Niš exists because Constantine the Great was born here—and because the Morava valley has funneled armies and traders through this exact spot for three millennia. The Romans called it Naissus; they built the Via Militaris through it, the highway linking Rome to Constantinople. When Constantine emerged from these hills to become emperor, he put his birthplace on the map. Eighteen centuries later, the city's airport still bears his name.
The 20th century brought industrial ambition. Between 1960 and 1990, corporations like Electronic Industry Niš, Tobacco Industry Niš, and Mechanical Industry Niš made the city a manufacturing powerhouse—by 1981, per-capita GDP exceeded the Yugoslav average by 10%. Then came collapse: economic crisis in 1993, NATO bombing in 1999, output halved by 2000. The factories that once employed tens of thousands became monuments to Yugoslav-era planning.
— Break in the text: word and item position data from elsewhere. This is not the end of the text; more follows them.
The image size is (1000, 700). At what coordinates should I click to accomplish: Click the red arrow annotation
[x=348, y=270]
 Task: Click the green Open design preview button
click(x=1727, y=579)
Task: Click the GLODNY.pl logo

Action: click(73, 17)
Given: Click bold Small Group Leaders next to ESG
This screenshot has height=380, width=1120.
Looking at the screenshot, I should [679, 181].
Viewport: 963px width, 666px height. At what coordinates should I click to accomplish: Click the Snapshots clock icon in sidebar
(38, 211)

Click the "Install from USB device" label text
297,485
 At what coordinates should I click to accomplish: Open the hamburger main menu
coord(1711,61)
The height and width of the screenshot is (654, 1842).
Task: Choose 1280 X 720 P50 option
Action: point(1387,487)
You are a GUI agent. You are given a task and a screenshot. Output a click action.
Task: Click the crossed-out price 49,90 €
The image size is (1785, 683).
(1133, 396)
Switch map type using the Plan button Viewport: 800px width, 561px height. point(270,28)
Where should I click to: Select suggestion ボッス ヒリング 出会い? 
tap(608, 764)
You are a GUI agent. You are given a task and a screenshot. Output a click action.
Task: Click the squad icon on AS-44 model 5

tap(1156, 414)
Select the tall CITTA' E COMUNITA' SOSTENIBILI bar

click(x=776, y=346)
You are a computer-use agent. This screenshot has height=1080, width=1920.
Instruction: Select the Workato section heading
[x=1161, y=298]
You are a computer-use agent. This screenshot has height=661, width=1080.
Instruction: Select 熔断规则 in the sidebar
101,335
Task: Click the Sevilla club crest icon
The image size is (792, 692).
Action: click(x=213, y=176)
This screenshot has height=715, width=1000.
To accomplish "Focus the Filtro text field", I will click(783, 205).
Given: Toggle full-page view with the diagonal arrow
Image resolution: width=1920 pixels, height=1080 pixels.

Today Niš rebuilds differently. One of Serbia's 14 free economic zones anchors a shift toward tech and services, leveraging the same geographic centrality that made it Rome's crossroads. The electronics and textile industries persist, now competing with Belgrade and Novi Sad as a regional tech hub. By 2026, the city's challenge is familiar to post-industrial centers everywhere: whether historical advantage—the same corridor logic that created Constantine's empire—can translate into a knowledge economy, or whether the factories' ghosts will linger indefinitely.